──────── AVAILABLE DATA ────────

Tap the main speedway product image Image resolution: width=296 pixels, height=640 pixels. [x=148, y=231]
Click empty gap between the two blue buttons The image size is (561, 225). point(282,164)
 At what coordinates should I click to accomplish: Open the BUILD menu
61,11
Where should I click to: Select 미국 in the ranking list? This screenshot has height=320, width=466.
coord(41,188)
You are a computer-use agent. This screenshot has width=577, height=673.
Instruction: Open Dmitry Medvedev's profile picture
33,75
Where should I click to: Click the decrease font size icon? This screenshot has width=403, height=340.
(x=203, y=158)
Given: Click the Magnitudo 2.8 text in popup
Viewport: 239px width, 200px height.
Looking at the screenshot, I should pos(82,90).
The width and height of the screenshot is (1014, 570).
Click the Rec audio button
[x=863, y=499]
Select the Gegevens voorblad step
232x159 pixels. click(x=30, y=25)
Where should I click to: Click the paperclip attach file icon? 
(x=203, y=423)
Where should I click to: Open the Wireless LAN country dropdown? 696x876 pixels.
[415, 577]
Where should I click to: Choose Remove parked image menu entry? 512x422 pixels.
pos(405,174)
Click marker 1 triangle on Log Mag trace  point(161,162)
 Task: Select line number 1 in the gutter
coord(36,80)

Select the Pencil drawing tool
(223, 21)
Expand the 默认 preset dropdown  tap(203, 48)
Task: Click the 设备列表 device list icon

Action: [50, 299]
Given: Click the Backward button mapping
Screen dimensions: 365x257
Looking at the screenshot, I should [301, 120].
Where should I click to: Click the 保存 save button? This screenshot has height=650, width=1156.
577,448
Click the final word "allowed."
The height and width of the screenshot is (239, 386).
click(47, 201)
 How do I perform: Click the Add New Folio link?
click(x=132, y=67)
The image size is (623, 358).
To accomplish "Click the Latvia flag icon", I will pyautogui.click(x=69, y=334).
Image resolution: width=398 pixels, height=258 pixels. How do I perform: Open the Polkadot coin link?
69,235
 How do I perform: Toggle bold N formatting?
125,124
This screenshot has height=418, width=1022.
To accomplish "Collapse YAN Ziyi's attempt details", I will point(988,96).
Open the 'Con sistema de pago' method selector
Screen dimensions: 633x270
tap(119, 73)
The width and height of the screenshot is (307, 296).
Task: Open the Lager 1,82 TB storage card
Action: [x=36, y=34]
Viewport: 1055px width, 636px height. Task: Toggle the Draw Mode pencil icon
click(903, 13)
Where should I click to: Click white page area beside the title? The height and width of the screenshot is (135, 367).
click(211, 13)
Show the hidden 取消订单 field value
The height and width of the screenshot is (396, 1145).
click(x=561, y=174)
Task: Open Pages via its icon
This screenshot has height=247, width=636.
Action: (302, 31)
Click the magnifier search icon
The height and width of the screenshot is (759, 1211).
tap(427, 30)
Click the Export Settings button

────────

WHAT YOU SHOULD DO: Print the entries above verbatim, from the line containing "Select the Gegevens voorblad step" through the line containing "Looking at the screenshot, I should [301, 120].", inclusive.

THE REPLY:
Select the Gegevens voorblad step
232x159 pixels. click(x=30, y=25)
Where should I click to: Click the paperclip attach file icon? 
(x=203, y=423)
Where should I click to: Open the Wireless LAN country dropdown? 696x876 pixels.
[415, 577]
Where should I click to: Choose Remove parked image menu entry? 512x422 pixels.
pos(405,174)
Click marker 1 triangle on Log Mag trace  point(161,162)
 Task: Select line number 1 in the gutter
coord(36,80)

Select the Pencil drawing tool
(223, 21)
Expand the 默认 preset dropdown  tap(203, 48)
Task: Click the 设备列表 device list icon

Action: [50, 299]
Given: Click the Backward button mapping
Screen dimensions: 365x257
Looking at the screenshot, I should [301, 120].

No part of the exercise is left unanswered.